ADENIUM OBESUM
No mesmo lugar, o velhinho e o trouxa dos brinquedos de madeira. Por que no mesmo lugar? Porque há um ano passeávamos pelo parque de exposições, na semana do aniversário da cidade. Além das variedades gastronômicas e da pequena mostra tecnológica, nada de mais interessante se encontraria por lá, senão, no canto mais escondido, o velhinho e seu varal de barbantes, que formava um legítimo cordel nordestino.
Tudo o que ele precisava era tudo o que tinha: um tubo de barbante
(talvez nem fosse um tubo, só um fio suficientemente comprido), uma caixa para
as "revistinhas", e uma cadeira de plástico. E era o melhor atrativo daquele
salão. Cheguei, em princípio, curioso dos gibis (pensava que fossem gibis), que
qualquer coisa impressa me atrai, depois da simpatia do senhor que me cativou
dizendo: “esses são pra ler com as mãos”.

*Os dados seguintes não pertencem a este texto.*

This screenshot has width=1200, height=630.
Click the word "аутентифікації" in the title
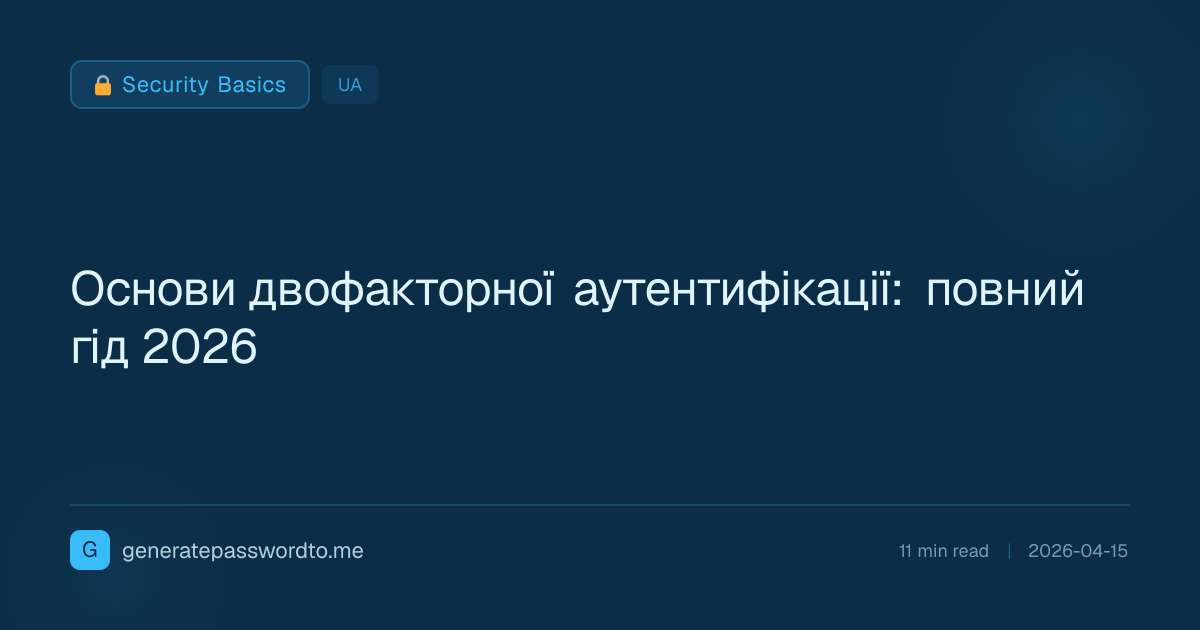tap(738, 292)
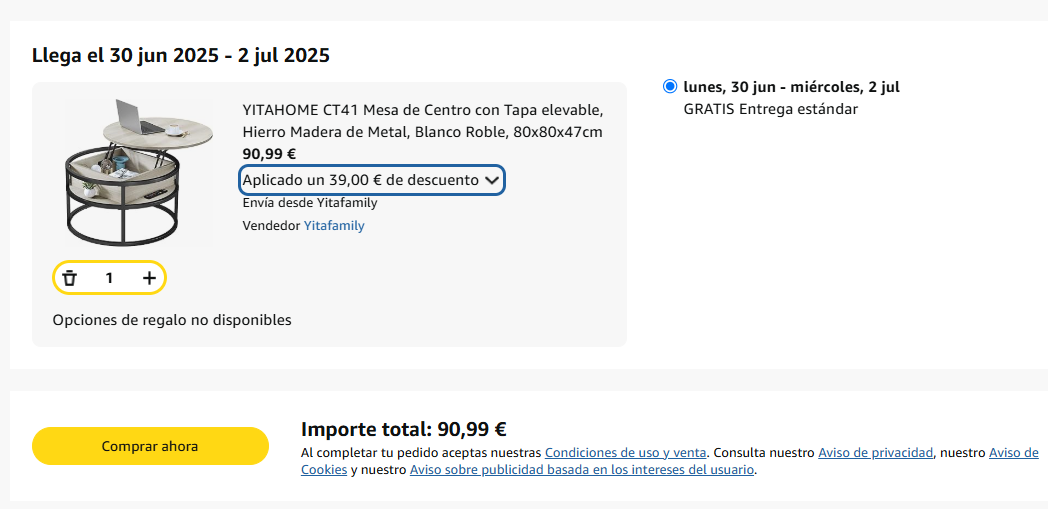This screenshot has width=1048, height=509.
Task: Increase quantity with the plus icon
Action: [x=149, y=278]
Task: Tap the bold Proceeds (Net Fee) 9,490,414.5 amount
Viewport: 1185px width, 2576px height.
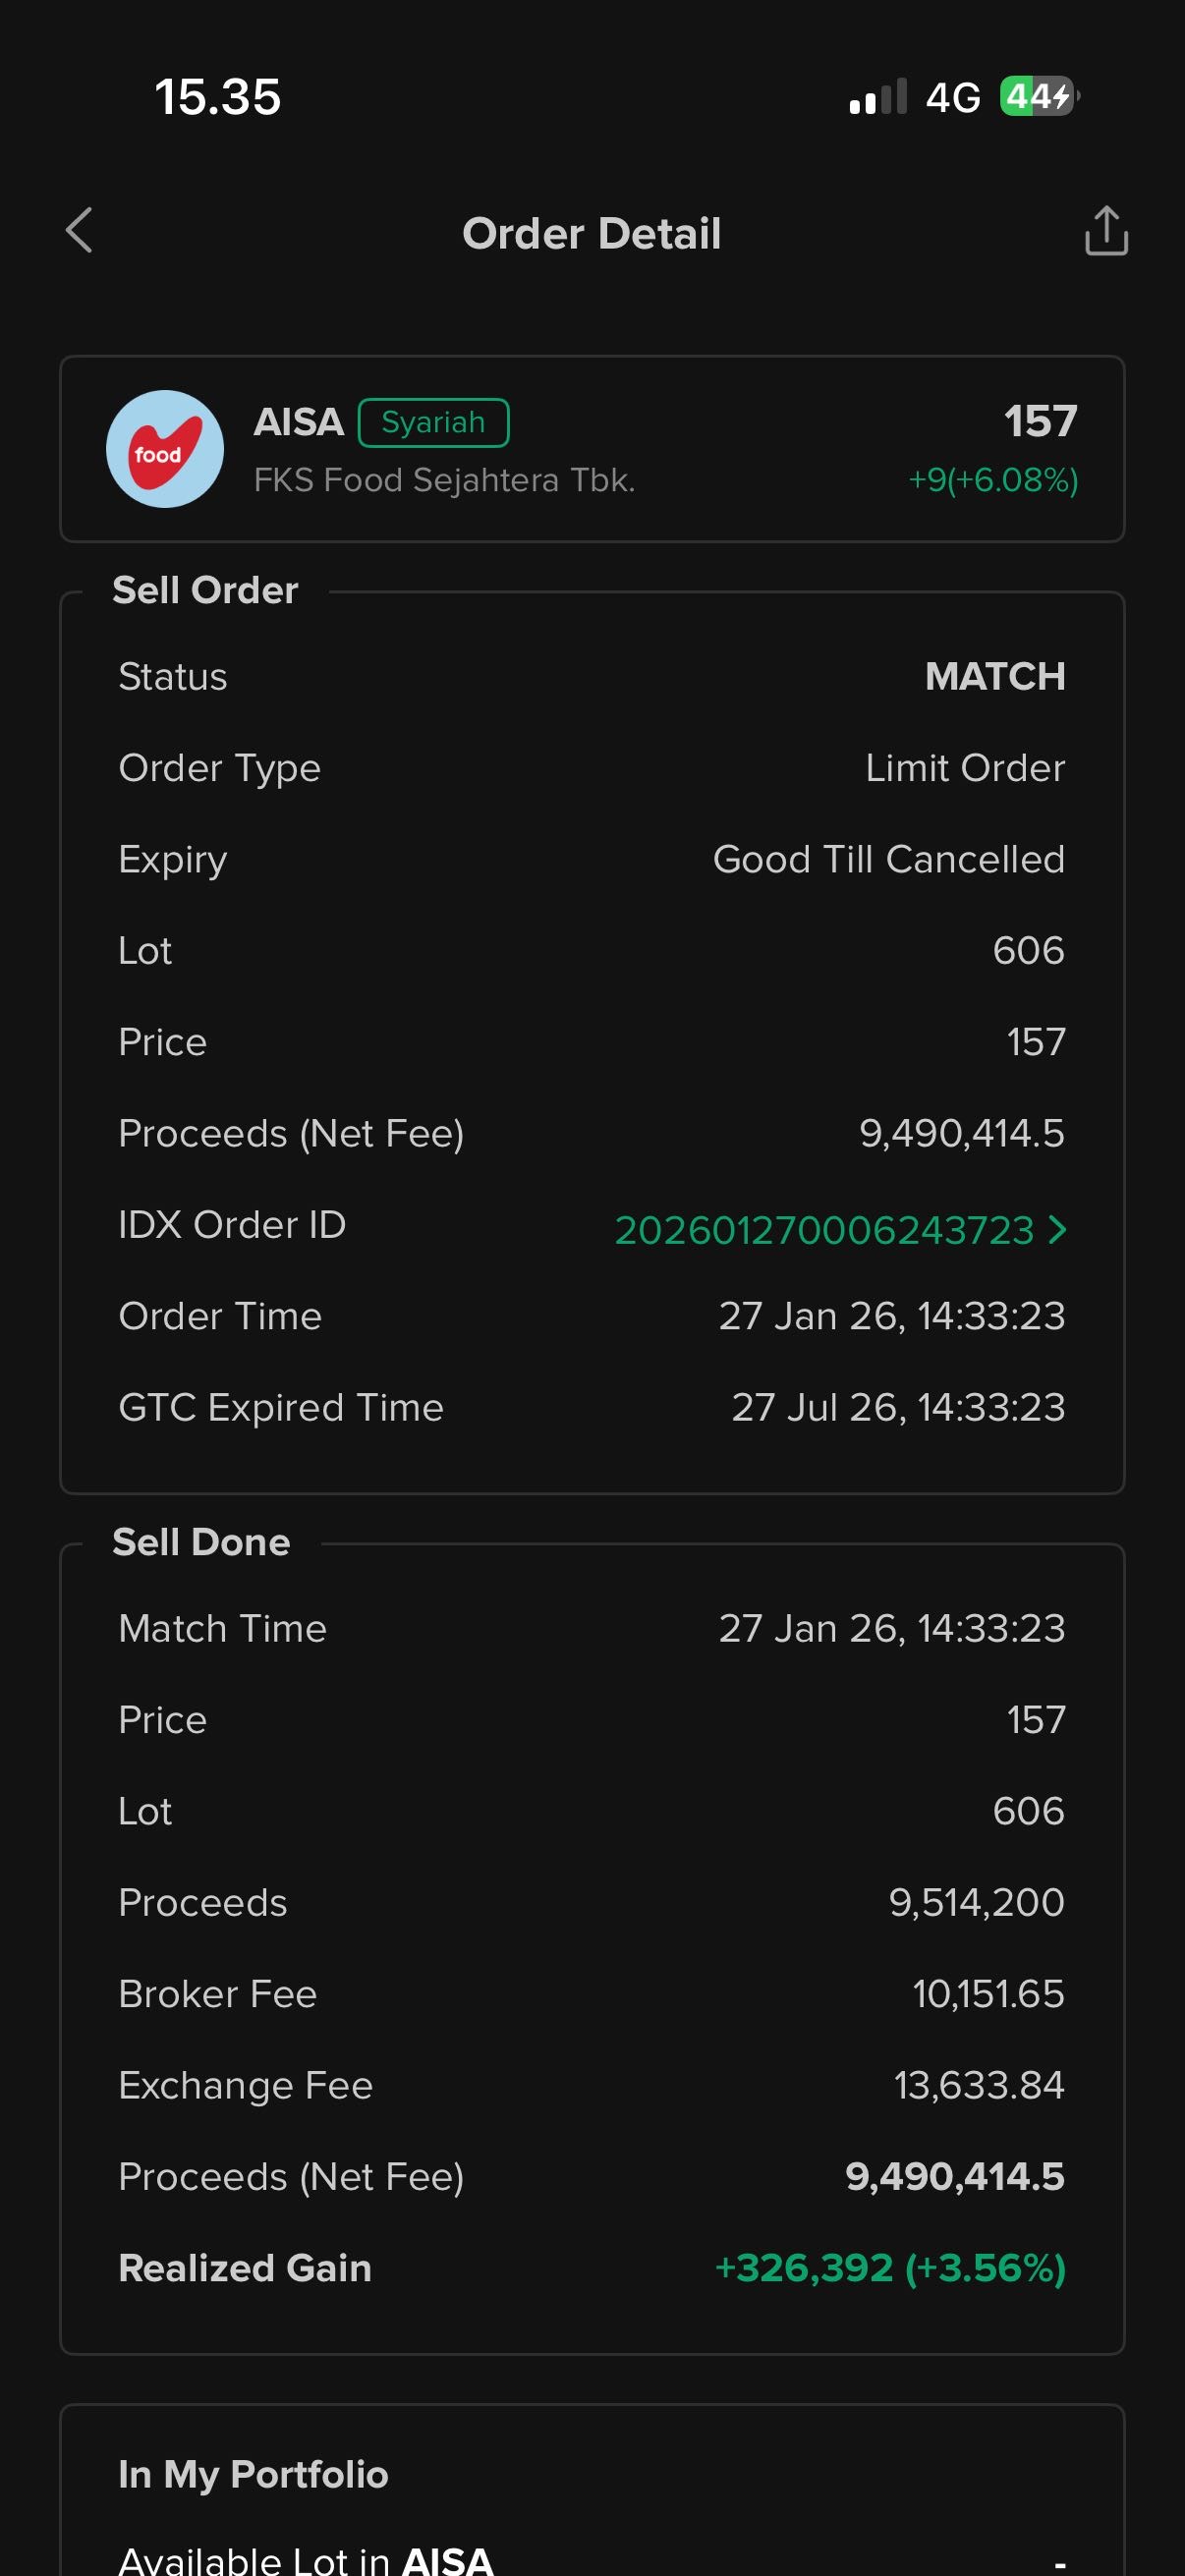Action: (954, 2176)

Geralmente, não se podia tocar nos produtos à venda, dizia ele, mas
aqueles folhetos eram sim para abrir, folhear, isto é, para ler com a visão, o
tato, a audição. Começou assim; daí a trinta, quarenta minutos foi rápido. O
franzino trovador nos informava de suas leituras. Dentre os autores que
identifiquei, cito dois: Dante e Virgílio, o que é assaz surpreendente se
considerarmos o diálogo inesquecível que tive com algum acadêmico de letras numa universidade pública no interior do Brasil:
“...o Eneias do Virgílio”. Resposta após ligeira reticência: “aquele barbudo que
morreu? da propaganda eleitoral? Era engraçado”.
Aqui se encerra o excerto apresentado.